В любой системе, базирующейся на выплате гонорара, врачи взимают плату за каждую процедуру, применяемую в процессе лечения. За эти дополнительные анализы и процедуры платят не пациенты, а их страховые компании (или федеральное правительство, как в случае с пожилыми американцами, застрахованными по программе Medicare). В то же время передовые медицинские технологии предлагают нам все новые и новые варианты лечения, и многие из них весьма дороги. Все эти обстоятельства в комплексе и представляют собой главный источник постоянно растущих цен на медицинское обслуживание: у врачей есть стимул назначать дорогостоящие медицинские процедуры, а у пациентов нет мотивов от них отказываться. Если вы когда-нибудь приходили к врачу с головной болью, а он предлагал вам провести сканирование головного мозга, вы наверняка соглашались, «чтобы просто провериться». В этом случае ни вы, ни ваш врач не делали ничего неэтичного. Если стоимость процедуры не имеет никакого значения, почему бы не исключить возможность рака мозга, даже если единственный симптом, который мог бы указывать на эту болезнь, – головная боль на утро после бурной вечеринки. Кроме того, врач небезосновательно опасается, что если он не предложит вам сканирование мозга, а впоследствии у вас вдруг возникнут проблемы с этим органом, вы подадите на него в суд и отсудите уйму денег.
В одних случаях медицинские инновации приносят поистине грандиозную пользу, а в других – они попросту расточительны. Возьмем, например, современные методы лечения рака предстательной железы, который поражает многих мужчин пожилого возраста. Одним из методов лечения этой болезни считается так называемое бдительное ожидание: иными словами, никакое лечение не проводится до тех пор, пока анализы не покажут, что опухоль увеличивается. Это вполне разумный курс действий, потому что при раке предстательной железы опухоль растет настолько медленно, что большинство мужчин успевают умереть по каким-либо другим причинам раньше, чем она превратится в серьезную проблему. Другой вариант лечения – протонная лучевая терапия, при которой на опухоль воздействуют элементарными частицами с помощью протонного ускорителя размером примерно с футбольное поле. Первый подход практически бесплатный (более или менее), второй обойдется примерно в 100 тысяч долларов.

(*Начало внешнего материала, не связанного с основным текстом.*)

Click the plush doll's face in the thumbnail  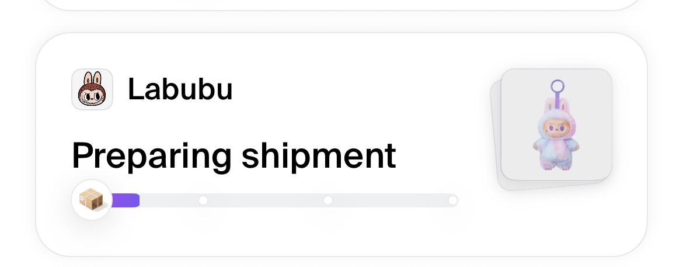click(x=555, y=126)

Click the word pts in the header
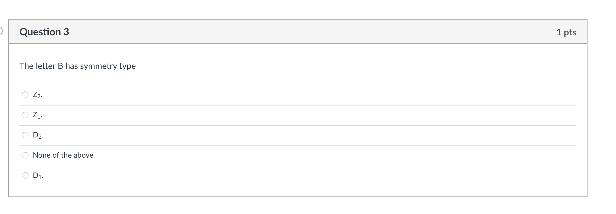[x=570, y=32]
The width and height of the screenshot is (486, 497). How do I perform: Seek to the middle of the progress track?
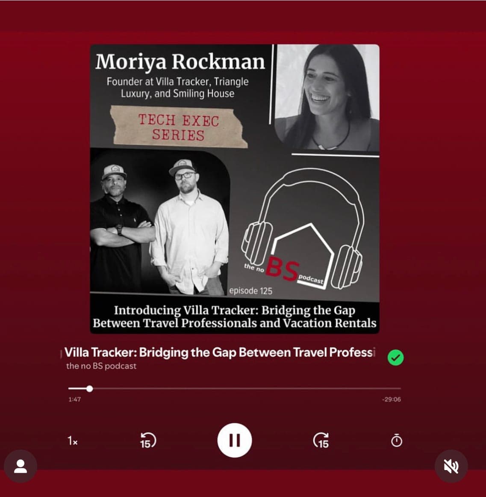tap(234, 388)
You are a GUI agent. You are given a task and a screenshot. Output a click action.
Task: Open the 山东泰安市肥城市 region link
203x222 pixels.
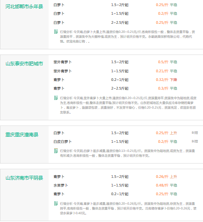click(24, 64)
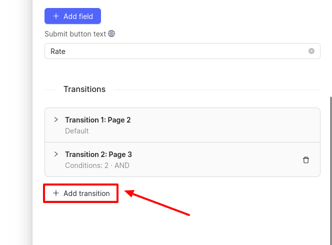Screen dimensions: 332x245
Task: Click Default subtitle under Transition 1
Action: pyautogui.click(x=77, y=131)
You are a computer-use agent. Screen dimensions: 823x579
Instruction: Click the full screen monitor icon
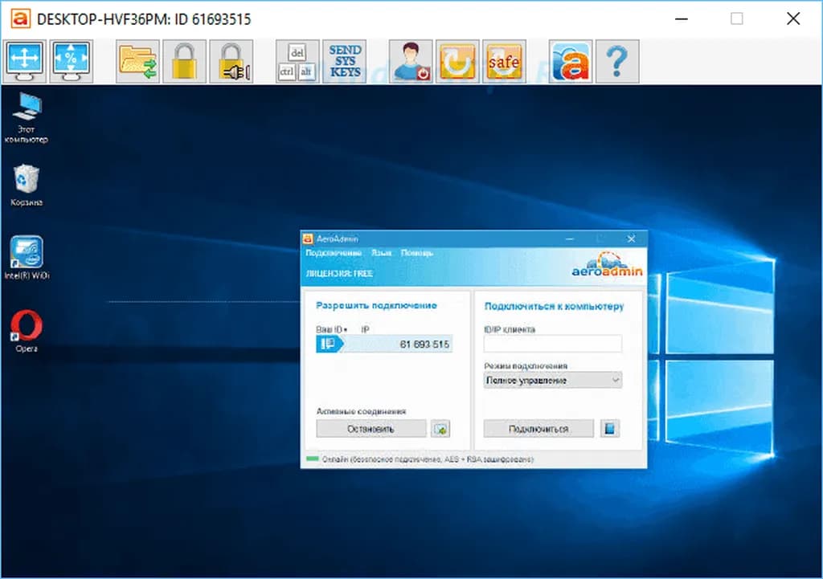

В самой этой разнице в стоимости процедур нет ничего особенно удивительного, шокирует то, что у нас нет никаких доказательств того, что эффективность протонной терапии выше, чем бдительное ожидание. Анализ, проведенный RAND Corporation[89], подводит нас к следующему выводу: «Ни один из этих подходов к лечению не продемонстрировал явного превосходства над другим»[90].